PROBLEM DESCRIPTION>
Each line in the entries below that holds the string "will" must be copied.

(Collected data entries)
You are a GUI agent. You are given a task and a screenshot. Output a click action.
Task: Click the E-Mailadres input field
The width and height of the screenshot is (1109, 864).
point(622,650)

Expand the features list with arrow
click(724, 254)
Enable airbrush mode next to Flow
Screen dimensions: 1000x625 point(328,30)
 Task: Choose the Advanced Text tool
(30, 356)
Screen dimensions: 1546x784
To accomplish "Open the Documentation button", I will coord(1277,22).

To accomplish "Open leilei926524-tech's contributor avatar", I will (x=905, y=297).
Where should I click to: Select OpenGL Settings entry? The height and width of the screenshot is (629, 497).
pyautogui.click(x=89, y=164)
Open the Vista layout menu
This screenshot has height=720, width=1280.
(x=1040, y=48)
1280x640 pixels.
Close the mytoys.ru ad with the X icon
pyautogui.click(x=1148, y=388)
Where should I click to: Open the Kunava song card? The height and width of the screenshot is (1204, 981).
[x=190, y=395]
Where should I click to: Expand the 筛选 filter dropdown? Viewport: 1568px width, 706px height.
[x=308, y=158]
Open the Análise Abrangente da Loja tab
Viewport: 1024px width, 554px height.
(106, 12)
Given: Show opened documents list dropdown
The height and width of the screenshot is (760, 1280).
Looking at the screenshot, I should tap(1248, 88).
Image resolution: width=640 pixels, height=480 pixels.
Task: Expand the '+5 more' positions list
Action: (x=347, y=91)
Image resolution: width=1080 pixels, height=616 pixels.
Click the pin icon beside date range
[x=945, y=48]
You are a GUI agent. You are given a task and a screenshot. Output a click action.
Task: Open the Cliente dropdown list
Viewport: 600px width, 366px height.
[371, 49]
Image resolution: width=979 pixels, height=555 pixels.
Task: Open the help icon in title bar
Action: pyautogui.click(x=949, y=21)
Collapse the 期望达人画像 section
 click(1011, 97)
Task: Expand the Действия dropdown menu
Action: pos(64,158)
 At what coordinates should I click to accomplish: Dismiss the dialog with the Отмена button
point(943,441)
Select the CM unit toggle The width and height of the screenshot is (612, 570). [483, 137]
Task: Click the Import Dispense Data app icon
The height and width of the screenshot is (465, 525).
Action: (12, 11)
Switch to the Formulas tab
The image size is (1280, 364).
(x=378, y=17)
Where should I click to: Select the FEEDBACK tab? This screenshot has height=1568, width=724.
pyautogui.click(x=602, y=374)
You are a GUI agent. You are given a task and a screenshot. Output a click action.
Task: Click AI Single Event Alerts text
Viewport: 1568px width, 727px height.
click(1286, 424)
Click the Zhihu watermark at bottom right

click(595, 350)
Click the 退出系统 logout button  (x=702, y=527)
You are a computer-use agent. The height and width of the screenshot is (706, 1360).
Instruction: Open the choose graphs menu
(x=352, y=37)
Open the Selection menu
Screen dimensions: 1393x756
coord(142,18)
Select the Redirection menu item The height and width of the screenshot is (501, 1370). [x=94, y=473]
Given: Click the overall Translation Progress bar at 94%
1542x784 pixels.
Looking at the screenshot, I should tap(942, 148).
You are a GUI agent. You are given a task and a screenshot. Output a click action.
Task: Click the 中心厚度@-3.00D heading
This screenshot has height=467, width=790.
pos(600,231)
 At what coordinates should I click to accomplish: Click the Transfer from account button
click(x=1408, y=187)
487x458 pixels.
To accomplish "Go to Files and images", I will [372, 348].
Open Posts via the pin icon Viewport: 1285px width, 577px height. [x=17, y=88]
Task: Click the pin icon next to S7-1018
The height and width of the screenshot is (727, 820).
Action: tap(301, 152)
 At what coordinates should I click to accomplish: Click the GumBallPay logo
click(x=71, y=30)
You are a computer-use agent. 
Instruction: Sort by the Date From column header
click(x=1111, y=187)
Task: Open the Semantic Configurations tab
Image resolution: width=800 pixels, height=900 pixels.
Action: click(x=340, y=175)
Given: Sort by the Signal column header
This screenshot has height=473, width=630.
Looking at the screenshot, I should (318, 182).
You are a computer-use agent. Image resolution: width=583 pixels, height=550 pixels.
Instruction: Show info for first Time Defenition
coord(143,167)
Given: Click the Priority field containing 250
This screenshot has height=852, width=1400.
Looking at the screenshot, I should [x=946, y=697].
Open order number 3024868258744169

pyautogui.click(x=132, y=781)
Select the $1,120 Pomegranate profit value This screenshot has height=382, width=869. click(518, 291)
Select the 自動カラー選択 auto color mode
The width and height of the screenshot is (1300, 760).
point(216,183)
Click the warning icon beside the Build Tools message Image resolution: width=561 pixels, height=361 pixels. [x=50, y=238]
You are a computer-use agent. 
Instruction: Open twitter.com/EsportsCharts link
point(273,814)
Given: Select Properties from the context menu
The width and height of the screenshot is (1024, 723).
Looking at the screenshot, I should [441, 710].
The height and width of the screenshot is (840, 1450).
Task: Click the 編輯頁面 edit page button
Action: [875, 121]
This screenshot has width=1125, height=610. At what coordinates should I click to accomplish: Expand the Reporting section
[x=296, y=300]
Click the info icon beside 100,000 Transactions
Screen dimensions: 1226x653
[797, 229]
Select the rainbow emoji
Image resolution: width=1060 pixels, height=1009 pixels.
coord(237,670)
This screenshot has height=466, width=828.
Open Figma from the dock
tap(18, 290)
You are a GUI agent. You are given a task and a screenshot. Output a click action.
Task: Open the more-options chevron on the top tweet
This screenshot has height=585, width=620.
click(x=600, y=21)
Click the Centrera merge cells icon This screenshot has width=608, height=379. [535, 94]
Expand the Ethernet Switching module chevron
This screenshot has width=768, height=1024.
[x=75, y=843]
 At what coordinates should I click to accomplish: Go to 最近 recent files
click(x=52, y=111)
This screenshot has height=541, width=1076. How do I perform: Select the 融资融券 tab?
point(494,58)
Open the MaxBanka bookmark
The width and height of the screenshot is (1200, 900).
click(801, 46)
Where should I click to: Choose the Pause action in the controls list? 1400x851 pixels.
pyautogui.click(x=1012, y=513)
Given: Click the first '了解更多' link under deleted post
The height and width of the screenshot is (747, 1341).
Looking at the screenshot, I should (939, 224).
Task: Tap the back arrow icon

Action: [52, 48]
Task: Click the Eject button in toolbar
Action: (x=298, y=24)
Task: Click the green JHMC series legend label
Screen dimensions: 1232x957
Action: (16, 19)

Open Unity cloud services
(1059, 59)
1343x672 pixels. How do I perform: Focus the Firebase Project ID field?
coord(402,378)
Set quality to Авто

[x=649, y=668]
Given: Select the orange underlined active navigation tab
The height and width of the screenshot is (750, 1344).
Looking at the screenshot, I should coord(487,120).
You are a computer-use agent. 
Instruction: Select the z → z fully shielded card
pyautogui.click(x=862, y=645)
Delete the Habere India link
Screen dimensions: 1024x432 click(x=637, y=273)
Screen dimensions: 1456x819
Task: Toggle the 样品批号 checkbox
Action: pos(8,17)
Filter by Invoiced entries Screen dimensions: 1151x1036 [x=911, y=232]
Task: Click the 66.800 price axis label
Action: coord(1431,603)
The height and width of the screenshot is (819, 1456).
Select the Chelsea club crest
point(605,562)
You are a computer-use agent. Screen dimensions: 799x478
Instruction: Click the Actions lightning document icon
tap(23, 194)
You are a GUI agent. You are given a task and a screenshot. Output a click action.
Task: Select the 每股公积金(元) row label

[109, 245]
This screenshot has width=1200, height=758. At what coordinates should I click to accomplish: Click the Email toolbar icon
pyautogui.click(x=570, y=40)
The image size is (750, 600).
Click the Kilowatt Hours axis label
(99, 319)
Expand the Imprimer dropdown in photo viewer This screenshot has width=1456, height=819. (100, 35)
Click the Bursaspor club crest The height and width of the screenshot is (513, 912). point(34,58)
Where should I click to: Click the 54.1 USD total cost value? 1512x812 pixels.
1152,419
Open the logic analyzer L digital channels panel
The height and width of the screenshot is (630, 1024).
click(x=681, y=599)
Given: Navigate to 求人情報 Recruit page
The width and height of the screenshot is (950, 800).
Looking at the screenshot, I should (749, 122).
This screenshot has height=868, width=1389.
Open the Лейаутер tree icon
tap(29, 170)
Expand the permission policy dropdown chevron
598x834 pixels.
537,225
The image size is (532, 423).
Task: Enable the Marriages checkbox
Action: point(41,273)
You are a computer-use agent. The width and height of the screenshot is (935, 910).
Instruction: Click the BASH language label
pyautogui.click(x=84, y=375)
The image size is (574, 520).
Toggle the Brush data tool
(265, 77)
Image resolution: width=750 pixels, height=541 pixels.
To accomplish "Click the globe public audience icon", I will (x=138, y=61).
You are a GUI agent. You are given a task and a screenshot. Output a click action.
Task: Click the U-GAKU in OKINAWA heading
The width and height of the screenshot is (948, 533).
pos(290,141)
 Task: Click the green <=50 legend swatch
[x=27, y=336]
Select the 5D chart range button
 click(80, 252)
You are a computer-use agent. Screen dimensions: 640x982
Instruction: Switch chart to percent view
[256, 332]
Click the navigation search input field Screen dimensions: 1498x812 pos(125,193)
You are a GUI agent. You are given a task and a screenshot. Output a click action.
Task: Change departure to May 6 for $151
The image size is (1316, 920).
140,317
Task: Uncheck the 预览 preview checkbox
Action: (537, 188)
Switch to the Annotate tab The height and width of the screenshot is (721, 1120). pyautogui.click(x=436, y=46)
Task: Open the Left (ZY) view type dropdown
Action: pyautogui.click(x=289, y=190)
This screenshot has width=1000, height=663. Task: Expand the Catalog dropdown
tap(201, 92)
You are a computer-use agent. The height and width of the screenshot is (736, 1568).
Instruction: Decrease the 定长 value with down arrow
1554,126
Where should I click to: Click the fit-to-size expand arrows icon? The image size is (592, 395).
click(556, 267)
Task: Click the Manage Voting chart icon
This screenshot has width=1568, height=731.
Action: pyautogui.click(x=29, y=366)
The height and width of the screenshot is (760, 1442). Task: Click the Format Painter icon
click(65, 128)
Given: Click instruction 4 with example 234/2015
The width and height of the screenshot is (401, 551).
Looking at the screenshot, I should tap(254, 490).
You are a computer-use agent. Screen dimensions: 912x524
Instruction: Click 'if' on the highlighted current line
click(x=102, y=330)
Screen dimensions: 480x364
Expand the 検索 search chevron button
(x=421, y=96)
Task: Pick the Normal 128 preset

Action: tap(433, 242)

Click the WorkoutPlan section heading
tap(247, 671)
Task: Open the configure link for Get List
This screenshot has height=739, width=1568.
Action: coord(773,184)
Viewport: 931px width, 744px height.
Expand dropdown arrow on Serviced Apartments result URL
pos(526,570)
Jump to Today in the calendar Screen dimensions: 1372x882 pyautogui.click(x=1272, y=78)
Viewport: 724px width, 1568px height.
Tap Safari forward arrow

SOLVED PROBLEM>
To accomplish "Open the Documentation button", I will coord(1277,22).
To accomplish "Open leilei926524-tech's contributor avatar", I will (x=905, y=297).
To accomplish "Go to Files and images", I will [372, 348].
To accomplish "Click the globe public audience icon", I will (x=138, y=61).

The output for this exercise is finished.